In a world where the population is increasing by about 82 million people per year, areas of true wilderness on the planet are few and far between. As the human population multiplies, wildlife habitats of all types are under pressure from a range of threats including agriculture, industrial expansion, poaching, climate change, and human-borne diseases.

In countries throughout Africa, gorillas are bearing the brunt of these immense pressures. Though their numbers have increased slightly in recent years, (representing a rare conservation success story), mountain gorillas, in particular, are critically endangered thanks to limited habitat, intense human encroachment, and potential diseases, according to The Dian Fossey Gorilla Fund International website.

With only about 1,000 individuals remaining they are one of the world’s most endangered animals. What's more, mountain gorillas are the only wild ape population whose numbers are known to be on the rise. Other gorilla populations, by contrast, are plummeting.

Over the past 20 years, the numbers of Grauer’s gorillas in Congo, for instance, has shrunk by 77 percent and they are now considered to be one of the 25 most endangered primates in the world, The Dian Fossey Gorilla Fund International reported in 2018.

September 24 is World Gorilla Day, an annual event kicked-off in 2017 with the goal of celebrating gorillas and empowering communities around the globe to take action to help fight for the survival of mankind’s closest relative.

While there are numerous organizations and individuals dedicated to this effort, the fact is that continuing to raise awareness and investment about the plight of gorillas remains essential.

Importantly, there are ways that you, the global traveler, can take part in the preservation effort. Ecotourism has emerged as an indispensable part of the future of gorillas. It's something nearly all of us can engage in, said Nick Wilson, head of product for Natural World Safaris.

By visiting the handful of areas in Africa where gorillas continue to exist and purchasing gorilla tracking permits, you are helping fund an increase in gorilla populations, Wilson explained. When you hire a porter for your trek or buy goods from local communities, you are helping locals earn an honest living while simultaneously proving to the people who live in gorilla range states – from heads of state to rural farmers – that gorillas are worth more alive than dead.

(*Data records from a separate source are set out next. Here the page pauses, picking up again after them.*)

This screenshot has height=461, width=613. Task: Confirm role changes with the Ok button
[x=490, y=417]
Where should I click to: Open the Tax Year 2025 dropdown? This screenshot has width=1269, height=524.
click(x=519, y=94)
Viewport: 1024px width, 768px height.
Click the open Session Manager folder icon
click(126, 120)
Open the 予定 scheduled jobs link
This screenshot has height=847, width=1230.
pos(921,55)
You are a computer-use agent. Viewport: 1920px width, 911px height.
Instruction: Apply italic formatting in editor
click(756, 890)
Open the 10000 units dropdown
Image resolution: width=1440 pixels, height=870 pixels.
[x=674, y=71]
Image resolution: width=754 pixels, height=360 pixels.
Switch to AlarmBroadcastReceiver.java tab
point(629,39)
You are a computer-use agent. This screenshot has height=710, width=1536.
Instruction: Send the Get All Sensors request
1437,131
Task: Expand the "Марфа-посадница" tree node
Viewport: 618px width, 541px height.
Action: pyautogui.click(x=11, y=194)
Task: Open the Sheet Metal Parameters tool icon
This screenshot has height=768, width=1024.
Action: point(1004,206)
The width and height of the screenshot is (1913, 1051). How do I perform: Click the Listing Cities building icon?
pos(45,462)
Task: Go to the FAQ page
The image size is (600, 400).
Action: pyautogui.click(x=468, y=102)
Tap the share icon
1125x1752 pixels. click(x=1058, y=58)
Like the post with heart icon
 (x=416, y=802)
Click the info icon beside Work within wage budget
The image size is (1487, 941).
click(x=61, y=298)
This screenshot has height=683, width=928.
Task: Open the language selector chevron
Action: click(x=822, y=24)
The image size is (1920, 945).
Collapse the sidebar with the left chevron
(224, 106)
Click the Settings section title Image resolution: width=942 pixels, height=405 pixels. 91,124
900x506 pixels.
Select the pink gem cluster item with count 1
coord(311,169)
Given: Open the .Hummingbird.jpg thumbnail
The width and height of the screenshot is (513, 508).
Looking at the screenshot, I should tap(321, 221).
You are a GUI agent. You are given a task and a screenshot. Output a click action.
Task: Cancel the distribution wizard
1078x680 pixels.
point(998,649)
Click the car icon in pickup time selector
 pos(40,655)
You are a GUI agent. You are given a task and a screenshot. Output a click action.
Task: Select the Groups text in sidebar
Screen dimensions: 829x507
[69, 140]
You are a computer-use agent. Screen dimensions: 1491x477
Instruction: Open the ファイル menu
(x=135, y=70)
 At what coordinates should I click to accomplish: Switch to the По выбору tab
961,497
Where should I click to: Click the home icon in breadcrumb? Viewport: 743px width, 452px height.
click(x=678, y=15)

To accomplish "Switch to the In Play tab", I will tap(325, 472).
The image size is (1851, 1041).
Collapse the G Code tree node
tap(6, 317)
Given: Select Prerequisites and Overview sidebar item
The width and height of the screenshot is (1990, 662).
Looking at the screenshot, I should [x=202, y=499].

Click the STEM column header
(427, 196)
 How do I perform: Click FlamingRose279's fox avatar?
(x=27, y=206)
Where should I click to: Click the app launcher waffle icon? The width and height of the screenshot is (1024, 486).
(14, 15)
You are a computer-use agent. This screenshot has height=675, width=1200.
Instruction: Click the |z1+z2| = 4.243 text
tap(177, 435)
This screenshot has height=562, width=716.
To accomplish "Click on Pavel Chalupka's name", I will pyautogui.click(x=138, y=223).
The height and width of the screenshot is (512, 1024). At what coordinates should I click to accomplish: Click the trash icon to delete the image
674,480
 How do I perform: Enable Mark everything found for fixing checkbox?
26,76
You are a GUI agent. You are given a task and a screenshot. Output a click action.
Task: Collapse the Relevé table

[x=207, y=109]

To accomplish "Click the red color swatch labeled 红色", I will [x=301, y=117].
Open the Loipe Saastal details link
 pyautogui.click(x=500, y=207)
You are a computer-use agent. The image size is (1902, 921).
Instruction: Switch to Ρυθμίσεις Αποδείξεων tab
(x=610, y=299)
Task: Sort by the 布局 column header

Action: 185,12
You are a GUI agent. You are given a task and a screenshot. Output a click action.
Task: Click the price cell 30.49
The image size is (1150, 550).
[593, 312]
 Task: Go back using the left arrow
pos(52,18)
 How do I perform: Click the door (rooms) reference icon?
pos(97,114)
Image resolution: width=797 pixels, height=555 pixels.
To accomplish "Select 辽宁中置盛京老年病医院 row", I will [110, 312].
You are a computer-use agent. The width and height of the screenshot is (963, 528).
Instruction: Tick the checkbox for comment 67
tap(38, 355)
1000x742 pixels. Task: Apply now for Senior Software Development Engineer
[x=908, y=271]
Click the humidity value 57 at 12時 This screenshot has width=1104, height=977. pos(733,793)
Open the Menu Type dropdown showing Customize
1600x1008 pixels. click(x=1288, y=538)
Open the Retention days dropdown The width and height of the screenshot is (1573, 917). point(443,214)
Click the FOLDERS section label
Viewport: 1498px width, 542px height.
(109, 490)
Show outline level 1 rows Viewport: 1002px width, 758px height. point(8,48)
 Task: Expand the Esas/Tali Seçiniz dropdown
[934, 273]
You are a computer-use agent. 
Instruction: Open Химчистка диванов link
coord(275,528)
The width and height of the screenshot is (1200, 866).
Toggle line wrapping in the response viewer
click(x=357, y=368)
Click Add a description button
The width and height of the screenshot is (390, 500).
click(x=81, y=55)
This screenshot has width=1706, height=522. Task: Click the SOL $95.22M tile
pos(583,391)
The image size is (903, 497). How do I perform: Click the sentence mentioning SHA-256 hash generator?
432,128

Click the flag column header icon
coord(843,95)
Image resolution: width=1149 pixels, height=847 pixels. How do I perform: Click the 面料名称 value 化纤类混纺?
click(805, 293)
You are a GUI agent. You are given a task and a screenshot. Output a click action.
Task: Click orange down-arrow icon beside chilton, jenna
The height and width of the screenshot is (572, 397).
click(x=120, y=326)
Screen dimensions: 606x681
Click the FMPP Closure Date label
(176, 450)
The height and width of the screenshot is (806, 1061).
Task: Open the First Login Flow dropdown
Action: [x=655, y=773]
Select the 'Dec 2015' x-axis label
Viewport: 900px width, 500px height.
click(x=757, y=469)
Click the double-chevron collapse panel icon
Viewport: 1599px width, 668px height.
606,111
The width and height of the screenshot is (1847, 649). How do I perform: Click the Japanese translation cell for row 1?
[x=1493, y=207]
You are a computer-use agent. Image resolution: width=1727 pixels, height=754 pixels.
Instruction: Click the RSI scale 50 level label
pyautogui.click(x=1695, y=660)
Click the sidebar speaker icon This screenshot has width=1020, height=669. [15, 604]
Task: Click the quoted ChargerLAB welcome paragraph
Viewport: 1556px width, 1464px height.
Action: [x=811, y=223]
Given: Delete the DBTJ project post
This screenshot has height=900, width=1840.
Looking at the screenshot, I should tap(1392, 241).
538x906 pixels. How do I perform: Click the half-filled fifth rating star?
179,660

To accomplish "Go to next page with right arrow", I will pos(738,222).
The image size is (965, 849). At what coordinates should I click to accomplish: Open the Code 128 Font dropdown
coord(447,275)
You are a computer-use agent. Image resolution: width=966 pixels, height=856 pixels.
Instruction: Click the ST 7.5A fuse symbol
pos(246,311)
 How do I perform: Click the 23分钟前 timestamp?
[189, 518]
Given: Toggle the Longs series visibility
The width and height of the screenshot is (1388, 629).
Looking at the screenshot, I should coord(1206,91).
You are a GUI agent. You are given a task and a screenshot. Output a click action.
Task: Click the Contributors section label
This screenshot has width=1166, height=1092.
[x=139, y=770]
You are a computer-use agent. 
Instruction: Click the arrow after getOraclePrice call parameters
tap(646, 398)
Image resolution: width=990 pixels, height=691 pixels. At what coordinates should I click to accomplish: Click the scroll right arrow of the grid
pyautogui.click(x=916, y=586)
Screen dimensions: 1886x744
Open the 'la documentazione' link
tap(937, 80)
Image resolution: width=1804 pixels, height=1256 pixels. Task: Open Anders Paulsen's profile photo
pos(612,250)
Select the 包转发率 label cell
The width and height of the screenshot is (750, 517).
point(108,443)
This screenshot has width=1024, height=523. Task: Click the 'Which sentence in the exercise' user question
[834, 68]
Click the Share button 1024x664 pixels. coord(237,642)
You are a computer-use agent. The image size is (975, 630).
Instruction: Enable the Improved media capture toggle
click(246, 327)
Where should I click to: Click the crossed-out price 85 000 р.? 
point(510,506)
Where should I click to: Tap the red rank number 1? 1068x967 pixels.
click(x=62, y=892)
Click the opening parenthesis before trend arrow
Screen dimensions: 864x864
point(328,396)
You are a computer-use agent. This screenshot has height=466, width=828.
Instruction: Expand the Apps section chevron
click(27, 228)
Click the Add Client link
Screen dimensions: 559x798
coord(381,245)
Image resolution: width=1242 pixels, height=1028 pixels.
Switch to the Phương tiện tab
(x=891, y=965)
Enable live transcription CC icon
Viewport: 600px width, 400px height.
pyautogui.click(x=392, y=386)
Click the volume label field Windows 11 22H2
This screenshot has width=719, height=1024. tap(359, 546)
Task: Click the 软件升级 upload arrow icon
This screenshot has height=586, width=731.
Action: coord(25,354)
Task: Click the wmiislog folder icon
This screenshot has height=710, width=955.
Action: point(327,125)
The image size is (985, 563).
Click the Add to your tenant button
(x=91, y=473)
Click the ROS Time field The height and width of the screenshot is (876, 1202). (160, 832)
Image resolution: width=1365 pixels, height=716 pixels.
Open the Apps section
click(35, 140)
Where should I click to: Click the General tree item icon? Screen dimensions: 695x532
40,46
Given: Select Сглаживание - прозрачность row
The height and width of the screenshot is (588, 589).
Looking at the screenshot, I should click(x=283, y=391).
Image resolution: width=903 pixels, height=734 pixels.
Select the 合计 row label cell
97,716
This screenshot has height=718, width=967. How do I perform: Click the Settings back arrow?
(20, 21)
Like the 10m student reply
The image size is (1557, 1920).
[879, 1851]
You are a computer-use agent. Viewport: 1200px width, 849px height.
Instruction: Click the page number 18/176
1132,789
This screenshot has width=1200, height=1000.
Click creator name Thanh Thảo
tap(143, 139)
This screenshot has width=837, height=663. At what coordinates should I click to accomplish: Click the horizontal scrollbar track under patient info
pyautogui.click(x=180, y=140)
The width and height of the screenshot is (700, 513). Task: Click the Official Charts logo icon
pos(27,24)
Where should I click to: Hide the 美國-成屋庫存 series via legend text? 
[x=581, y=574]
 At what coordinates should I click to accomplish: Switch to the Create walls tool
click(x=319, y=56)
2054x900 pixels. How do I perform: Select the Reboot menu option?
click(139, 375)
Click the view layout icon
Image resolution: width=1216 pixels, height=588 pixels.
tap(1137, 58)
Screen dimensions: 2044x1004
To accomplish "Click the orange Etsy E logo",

“Without the support and cooperation of the men and women who share their country with gorillas, these great apes will be doomed to extinction,” explained Wilson, whose own company has a long history of sending clients on transformative gorilla tracking expeditions throughout Africa.

"We need to recognize that the greatest value of wildlife conservation is any incentive an animal’s existence might provide to surrounding communities," continued Wilson. "There is no conservation without respecting human rights, and any conservation action which does not care about human rights is another form of extractive industry."

Stacy Fiorentinos, president of Classic Escapes, another tour company that specializes in African safaris focused on conservation, offers a similar assessment of the critical importance of tourism-related gorilla treks.

“Part of the reason gorillas are so protected now is that locals are realizing the value of the gorilla,” said Fiorentinos. “They were almost extinct and now numbers are rising and it’s because of the protection they get from local communities that are seeing and realizing the value of saving them.”